Şair soruyordu okurlarına; Kardeşim demek yetiyor mu? Habil misin Kabil misin diye sormuyorlar mı adama? Sen kimsin? Ben kimim? Onlar kim?
Uyudun ve uyandın. Cebrail, mübarek avuçlarına bırakıverdi haberi. Peygamber yüreğin nasıl kaldırdı dökülen kızıl turâbı. Haber sessiz bir testinin içinde gerçekleşeceği zamanını bekledi. Yıllar geldi geçti. Sonra testiden süzüldü kana bulanmış toprak. Kerbela toprağına reyhan düştü. Anladılar ki Hüseyin, Babil toprağına ekildi. O günden beri durmadı zalimin zulmü. Mendiller yetmedi mazlumun gözyaşlarını silmeye. İhanet kol gezer oldu. Arkandayız deyip de zalime boyun eğip sözünü yutanlar, ardına bile bakmayıp gidenler o günden sonra çoğaldı. Babil, Habil’e sır oldu. Hüseyin’e kızıl turâb.

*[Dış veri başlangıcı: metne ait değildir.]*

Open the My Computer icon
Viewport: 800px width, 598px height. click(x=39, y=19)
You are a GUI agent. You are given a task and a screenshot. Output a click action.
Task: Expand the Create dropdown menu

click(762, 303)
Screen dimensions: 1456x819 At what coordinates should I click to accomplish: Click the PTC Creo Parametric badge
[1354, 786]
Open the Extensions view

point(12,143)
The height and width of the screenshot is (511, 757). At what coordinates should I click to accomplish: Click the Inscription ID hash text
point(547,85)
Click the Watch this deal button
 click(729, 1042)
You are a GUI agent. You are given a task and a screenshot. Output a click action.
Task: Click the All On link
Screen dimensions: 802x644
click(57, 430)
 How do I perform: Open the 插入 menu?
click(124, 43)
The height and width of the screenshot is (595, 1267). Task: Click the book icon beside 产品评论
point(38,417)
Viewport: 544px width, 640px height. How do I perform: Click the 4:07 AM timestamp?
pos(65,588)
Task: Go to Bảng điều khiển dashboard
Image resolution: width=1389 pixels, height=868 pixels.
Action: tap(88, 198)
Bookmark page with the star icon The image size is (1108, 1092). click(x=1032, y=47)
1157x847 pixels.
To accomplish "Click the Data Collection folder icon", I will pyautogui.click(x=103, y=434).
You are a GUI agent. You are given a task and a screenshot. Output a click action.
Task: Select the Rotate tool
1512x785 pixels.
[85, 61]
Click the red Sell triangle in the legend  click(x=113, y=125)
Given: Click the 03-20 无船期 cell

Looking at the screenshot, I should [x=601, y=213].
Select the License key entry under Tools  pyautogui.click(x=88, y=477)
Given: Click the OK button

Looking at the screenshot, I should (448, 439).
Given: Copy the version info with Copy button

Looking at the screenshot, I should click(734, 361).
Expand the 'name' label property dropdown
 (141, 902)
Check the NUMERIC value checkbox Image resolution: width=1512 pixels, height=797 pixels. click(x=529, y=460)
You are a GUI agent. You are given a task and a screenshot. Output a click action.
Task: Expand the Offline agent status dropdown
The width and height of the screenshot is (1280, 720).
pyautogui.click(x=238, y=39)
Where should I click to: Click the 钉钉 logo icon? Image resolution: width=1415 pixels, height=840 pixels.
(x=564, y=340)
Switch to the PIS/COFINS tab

Ulu sözü dinlemedi Yezid. Atası vasiyet ettiydi halbuki.
“Hüseyin’i kolla! Çünkü o insanların insanlara en sevgilisidir.”
Vurulup düşeceğini bildiği Babil toprağına koştu Hüseyin. Halbuki vazgeçmesi için önünde duranlar çok idi. Ayaklarına kapandılar gitme diye.
“Eğer sen, bugün öldürülüp yok edilecek olursan, yeryüzünün ışığı sönecektir.” dediler. Işıksız kaldık. Bir de reyhansız.
Biz yanındayız, seninleyiz diyenler bir bir dağılınca etrafından yolda kaldı yolda katılan. Hazreti Hüseyin teslimdi. Yezid’e değil. Nurunu tamamlayacak olana.
“Takvası teneşir olan taşkınlık yapmaz” buyurdun. Sonra gittin. Ardında kaldık. Karanlıkta oturduk kaldık. Kala kaldık öylece. Sen gittin, biz kaldık.